* **WHAT YOU HAVE TO DO**: Filter these records by the string "computer", copying each line that holds it.

______

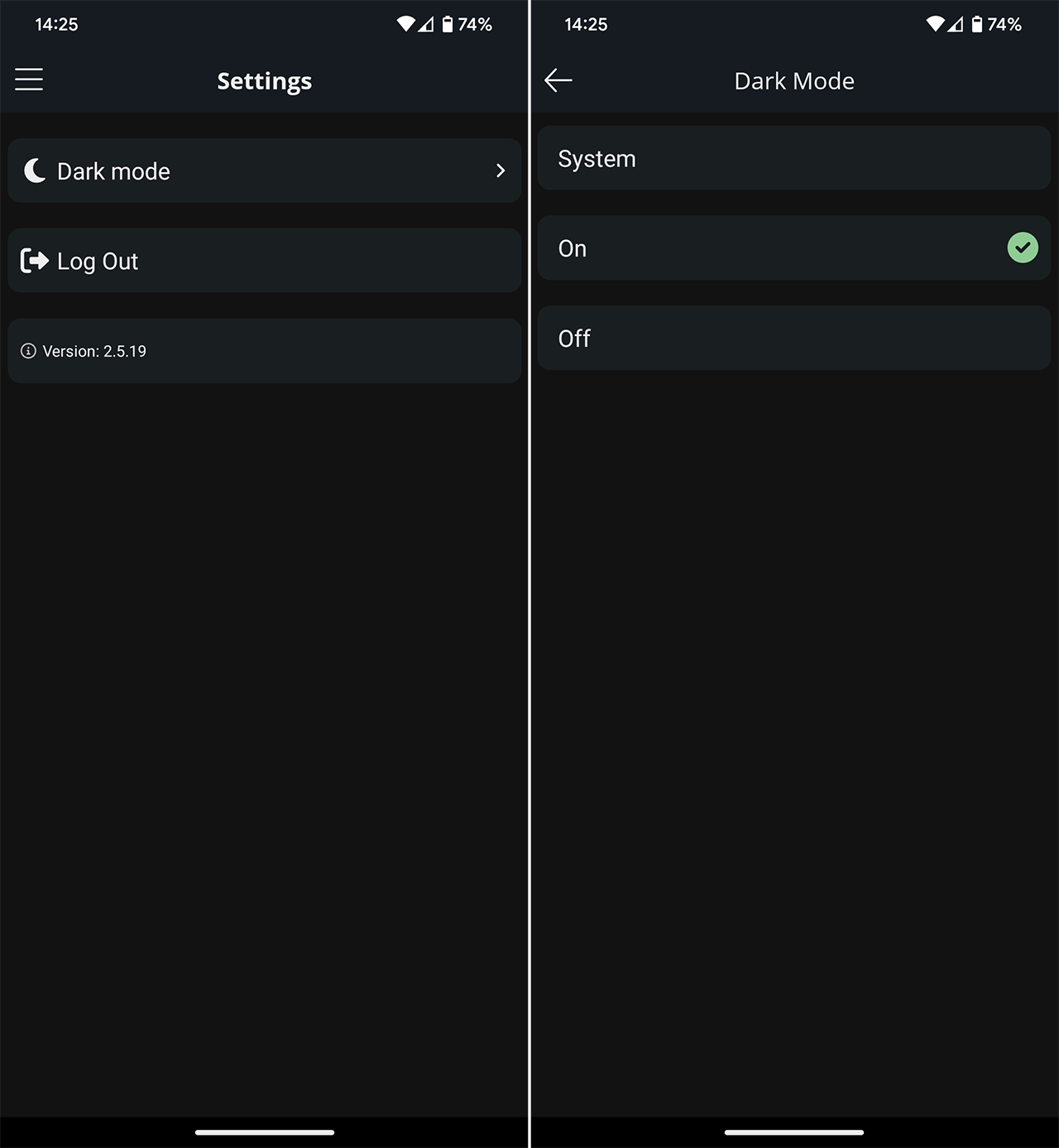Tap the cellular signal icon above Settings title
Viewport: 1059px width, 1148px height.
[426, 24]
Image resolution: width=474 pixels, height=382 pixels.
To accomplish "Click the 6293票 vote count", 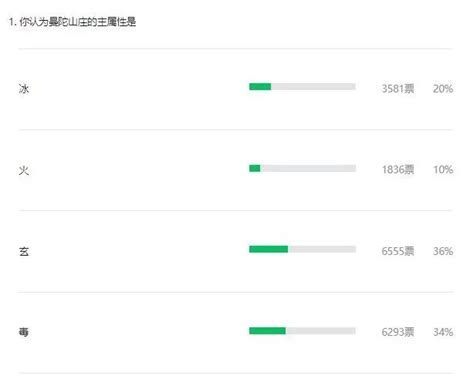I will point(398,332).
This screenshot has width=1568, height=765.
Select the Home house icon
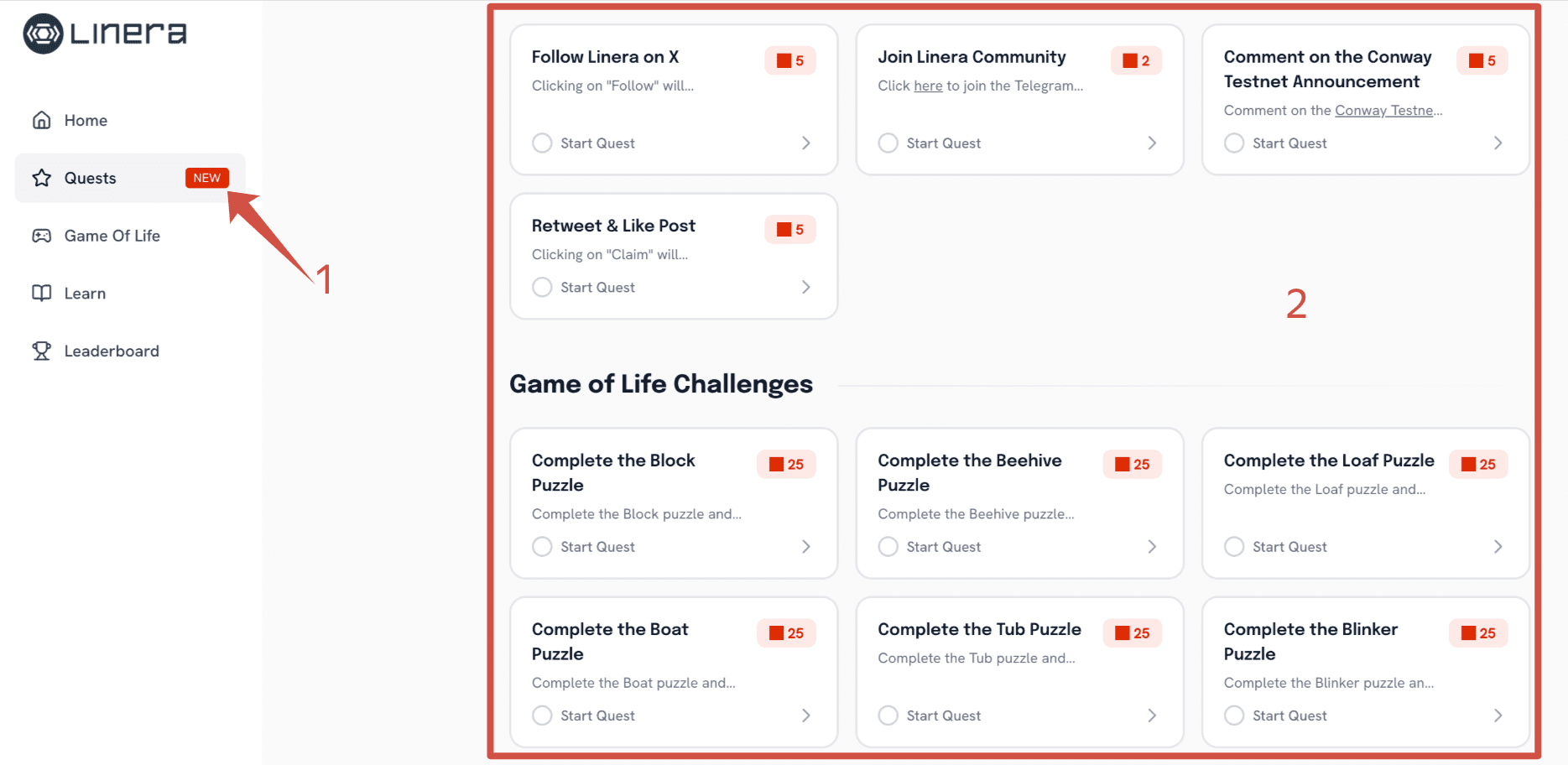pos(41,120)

______

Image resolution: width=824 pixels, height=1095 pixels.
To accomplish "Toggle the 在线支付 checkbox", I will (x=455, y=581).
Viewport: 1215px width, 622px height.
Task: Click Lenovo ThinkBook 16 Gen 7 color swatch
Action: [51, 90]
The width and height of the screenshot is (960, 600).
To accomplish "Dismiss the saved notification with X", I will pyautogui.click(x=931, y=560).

______

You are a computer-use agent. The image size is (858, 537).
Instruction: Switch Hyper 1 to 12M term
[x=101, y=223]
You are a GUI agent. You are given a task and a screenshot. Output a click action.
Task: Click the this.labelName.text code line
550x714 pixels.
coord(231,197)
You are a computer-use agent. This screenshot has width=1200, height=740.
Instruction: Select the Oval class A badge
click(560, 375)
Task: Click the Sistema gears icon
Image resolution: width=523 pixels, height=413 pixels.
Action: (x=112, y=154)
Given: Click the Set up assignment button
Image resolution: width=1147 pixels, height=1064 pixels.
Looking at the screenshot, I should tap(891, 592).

______

* **COMPLETED EXERCISE**:
You are a computer-use agent. The image size is (858, 537).
You are a computer-use agent. This screenshot has width=1200, height=740.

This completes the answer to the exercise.